## TASK
What do the lines from the top of the data through the line with "You are a computer-use agent. 1070x600" say? Quote them exactly and include both ends.

[Records from a collection]
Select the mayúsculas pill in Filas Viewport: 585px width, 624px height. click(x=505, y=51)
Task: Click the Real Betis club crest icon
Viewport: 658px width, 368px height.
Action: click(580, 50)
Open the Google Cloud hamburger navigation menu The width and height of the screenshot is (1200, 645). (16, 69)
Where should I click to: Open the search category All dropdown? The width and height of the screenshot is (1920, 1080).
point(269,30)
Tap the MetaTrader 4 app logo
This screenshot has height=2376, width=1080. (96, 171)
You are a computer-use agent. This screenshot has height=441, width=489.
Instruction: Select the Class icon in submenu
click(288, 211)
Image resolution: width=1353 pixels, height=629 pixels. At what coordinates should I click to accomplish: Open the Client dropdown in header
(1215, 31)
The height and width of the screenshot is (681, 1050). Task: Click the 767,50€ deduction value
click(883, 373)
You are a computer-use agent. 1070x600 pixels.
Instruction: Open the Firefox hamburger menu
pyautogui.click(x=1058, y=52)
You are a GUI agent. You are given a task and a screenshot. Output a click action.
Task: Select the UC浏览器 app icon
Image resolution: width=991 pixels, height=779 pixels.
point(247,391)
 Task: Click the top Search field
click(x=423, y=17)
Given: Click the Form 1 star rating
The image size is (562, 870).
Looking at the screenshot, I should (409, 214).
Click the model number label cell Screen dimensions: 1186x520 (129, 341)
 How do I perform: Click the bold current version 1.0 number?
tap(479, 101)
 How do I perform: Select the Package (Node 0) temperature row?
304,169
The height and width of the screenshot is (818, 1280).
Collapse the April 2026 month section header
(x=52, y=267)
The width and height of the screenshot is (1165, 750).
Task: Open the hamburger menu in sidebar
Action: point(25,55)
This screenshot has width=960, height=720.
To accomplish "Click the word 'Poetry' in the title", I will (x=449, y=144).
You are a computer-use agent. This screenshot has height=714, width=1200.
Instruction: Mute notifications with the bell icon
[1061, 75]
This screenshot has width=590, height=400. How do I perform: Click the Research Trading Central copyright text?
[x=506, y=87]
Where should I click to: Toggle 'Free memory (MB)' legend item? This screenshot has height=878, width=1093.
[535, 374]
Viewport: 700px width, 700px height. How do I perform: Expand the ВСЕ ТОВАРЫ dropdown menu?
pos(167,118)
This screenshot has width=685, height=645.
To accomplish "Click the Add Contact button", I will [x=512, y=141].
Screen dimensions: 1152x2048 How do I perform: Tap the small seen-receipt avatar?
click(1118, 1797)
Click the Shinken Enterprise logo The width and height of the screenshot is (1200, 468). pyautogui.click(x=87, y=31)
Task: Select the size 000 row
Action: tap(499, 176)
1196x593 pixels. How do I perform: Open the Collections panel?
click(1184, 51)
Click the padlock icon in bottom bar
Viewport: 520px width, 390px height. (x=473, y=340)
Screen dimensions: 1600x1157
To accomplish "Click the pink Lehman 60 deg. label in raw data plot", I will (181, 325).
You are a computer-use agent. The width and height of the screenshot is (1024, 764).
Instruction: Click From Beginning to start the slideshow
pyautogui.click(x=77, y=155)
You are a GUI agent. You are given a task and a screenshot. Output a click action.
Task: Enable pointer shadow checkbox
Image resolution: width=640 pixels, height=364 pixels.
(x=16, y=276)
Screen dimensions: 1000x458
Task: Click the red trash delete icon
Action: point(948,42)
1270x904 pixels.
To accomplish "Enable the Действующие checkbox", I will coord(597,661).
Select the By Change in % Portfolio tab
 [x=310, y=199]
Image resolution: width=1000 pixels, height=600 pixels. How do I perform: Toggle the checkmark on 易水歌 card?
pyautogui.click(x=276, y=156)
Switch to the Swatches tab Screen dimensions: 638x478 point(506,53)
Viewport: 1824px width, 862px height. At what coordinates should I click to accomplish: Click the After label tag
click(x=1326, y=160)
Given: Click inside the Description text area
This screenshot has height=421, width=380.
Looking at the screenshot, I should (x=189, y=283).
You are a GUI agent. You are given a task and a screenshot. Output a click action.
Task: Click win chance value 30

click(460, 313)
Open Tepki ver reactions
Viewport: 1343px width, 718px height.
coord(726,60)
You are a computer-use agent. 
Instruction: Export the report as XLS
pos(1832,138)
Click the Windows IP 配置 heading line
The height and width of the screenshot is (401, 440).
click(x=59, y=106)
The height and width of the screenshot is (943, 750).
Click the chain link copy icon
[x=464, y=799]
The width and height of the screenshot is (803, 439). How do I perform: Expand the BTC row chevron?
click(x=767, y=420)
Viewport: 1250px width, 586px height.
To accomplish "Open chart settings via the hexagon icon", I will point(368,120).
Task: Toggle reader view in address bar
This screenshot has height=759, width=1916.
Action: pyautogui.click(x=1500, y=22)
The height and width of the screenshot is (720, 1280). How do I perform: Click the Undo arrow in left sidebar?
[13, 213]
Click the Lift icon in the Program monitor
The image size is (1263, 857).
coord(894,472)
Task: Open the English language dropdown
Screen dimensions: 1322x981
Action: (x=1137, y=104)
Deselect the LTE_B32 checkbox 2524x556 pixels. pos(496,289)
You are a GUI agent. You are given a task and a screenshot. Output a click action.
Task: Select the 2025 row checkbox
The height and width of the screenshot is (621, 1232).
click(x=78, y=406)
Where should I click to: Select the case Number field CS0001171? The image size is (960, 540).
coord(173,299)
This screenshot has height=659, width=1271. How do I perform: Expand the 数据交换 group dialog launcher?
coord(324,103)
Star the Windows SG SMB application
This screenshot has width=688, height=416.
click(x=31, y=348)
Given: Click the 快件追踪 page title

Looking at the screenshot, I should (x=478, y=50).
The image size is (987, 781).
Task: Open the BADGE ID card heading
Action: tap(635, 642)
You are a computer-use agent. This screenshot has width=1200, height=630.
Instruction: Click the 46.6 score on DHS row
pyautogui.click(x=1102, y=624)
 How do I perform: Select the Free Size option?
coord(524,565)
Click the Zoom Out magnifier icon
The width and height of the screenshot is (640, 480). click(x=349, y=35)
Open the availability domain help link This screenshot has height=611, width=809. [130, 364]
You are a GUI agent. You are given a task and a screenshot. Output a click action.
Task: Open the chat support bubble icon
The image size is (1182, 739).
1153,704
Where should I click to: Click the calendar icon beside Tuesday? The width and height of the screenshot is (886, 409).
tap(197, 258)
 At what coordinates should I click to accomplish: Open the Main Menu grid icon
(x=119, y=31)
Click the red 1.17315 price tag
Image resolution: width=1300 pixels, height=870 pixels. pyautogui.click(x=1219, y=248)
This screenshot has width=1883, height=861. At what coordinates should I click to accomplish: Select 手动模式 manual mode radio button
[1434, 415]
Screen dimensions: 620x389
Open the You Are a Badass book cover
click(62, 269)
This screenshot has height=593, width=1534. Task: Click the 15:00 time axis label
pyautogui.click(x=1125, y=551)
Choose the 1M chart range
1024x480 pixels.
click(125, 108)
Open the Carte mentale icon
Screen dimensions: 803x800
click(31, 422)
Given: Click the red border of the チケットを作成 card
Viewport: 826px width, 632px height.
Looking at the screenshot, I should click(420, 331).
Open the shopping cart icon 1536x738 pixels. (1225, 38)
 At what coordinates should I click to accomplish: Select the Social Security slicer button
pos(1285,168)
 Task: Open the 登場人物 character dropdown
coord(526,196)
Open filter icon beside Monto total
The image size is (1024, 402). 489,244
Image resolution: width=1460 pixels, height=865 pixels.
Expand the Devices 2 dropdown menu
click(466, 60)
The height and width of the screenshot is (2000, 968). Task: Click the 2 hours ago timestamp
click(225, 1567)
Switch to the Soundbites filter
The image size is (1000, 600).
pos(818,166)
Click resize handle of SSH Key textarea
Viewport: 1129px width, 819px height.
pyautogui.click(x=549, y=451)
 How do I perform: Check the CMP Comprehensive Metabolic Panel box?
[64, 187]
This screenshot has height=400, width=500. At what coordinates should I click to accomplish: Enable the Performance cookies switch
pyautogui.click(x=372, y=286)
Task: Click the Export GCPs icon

## SOLUTION TO THIS TASK
Select the mayúsculas pill in Filas Viewport: 585px width, 624px height. click(x=505, y=51)
Task: Click the Real Betis club crest icon
Viewport: 658px width, 368px height.
Action: click(580, 50)
Open the Google Cloud hamburger navigation menu The width and height of the screenshot is (1200, 645). (16, 69)
Where should I click to: Open the search category All dropdown? The width and height of the screenshot is (1920, 1080).
point(269,30)
Tap the MetaTrader 4 app logo
This screenshot has height=2376, width=1080. (96, 171)
You are a computer-use agent. This screenshot has height=441, width=489.
Instruction: Select the Class icon in submenu
click(288, 211)
Image resolution: width=1353 pixels, height=629 pixels. At what coordinates should I click to accomplish: Open the Client dropdown in header
(1215, 31)
The height and width of the screenshot is (681, 1050). Task: Click the 767,50€ deduction value
click(883, 373)
You are a computer-use agent. 1070x600 pixels.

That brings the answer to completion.